• _What to work on_:
Exactly as they appear, copy the lines from the one holding "Task: Open speaker_2 selector at 02:33" through the end of the records, leaving pictures out.

═════ Records to use ═════

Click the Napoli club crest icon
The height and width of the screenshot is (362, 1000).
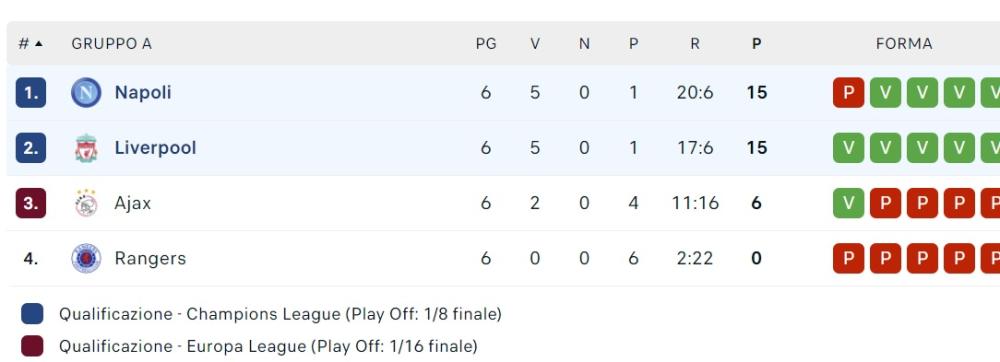coord(86,92)
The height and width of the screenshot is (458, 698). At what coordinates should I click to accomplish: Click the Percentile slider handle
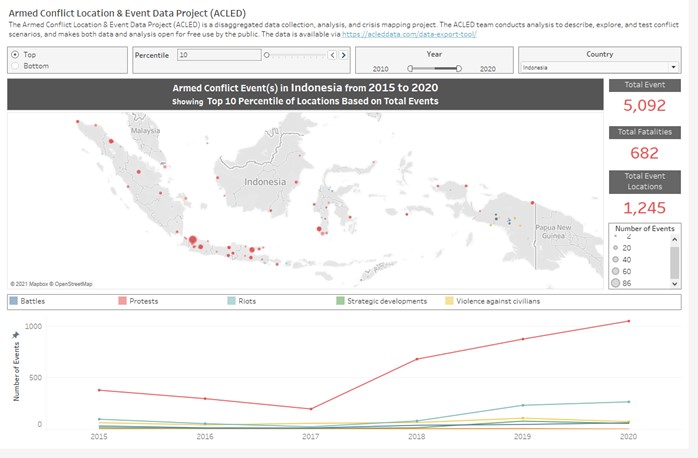266,55

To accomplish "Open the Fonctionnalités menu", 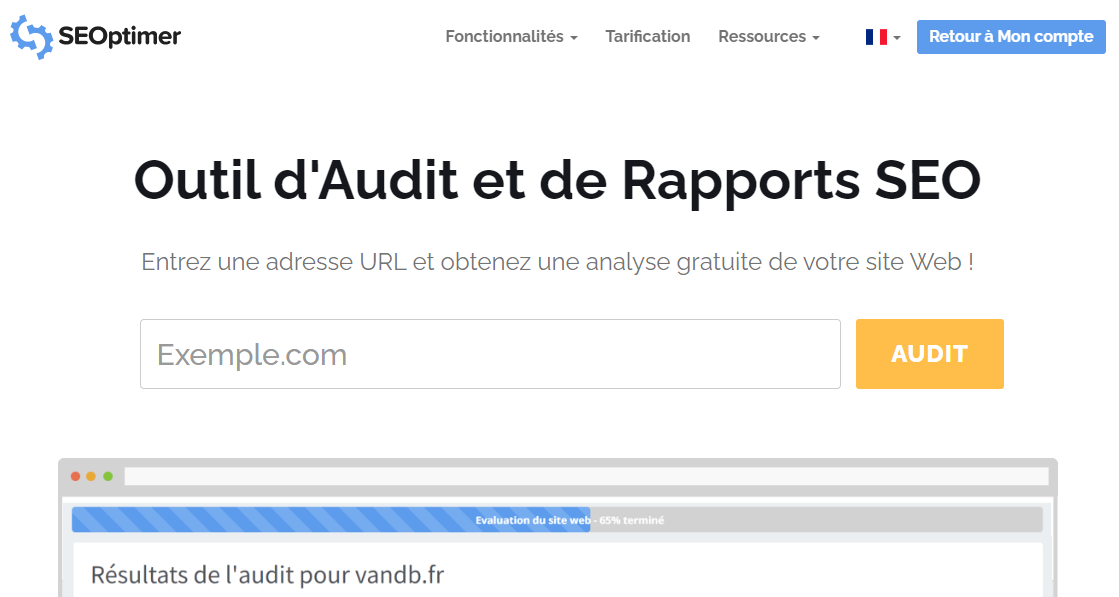I will 505,37.
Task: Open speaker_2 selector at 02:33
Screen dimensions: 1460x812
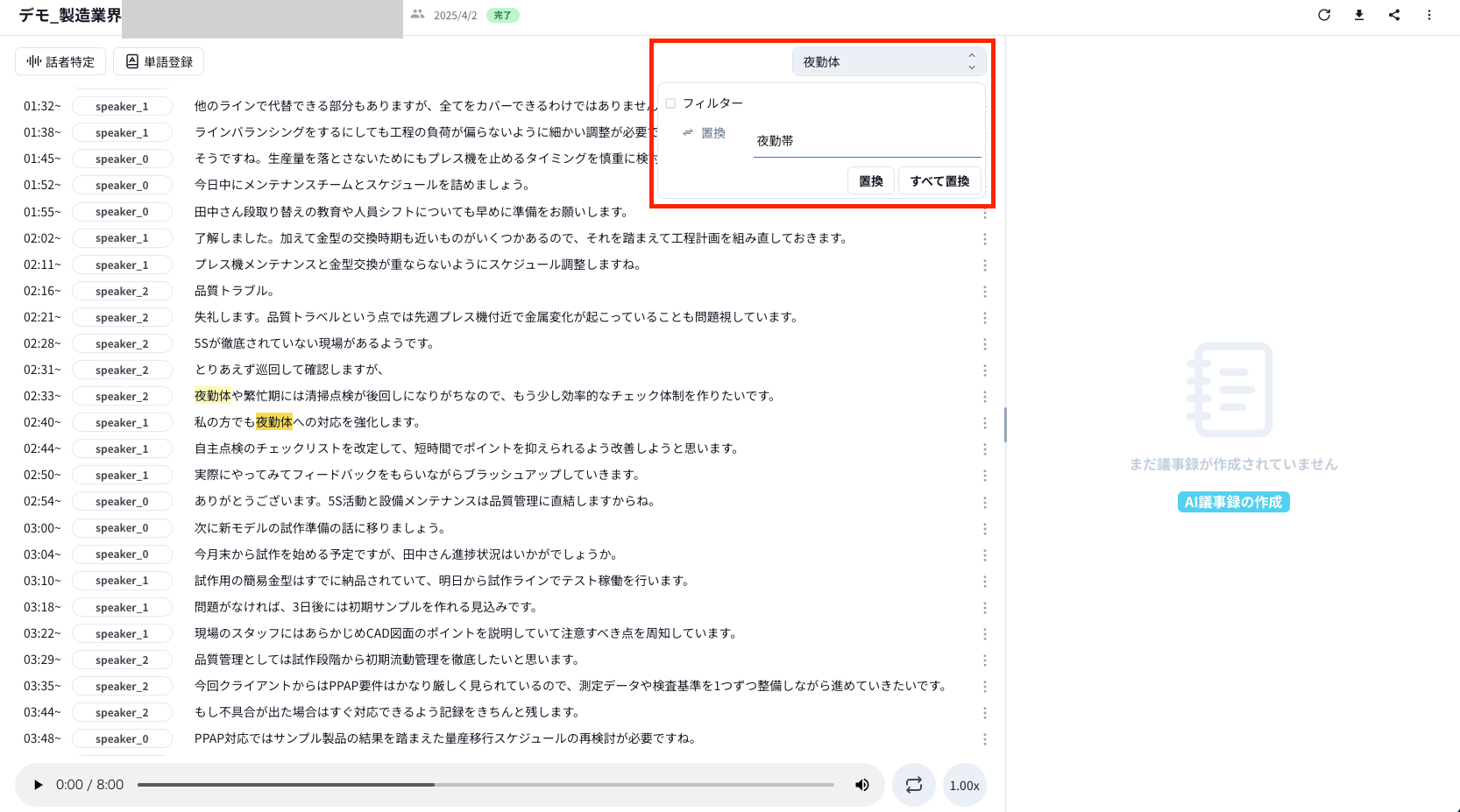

═════

• _Exercise response_:
Task: Open speaker_2 selector at 02:33
Screen dimensions: 1460x812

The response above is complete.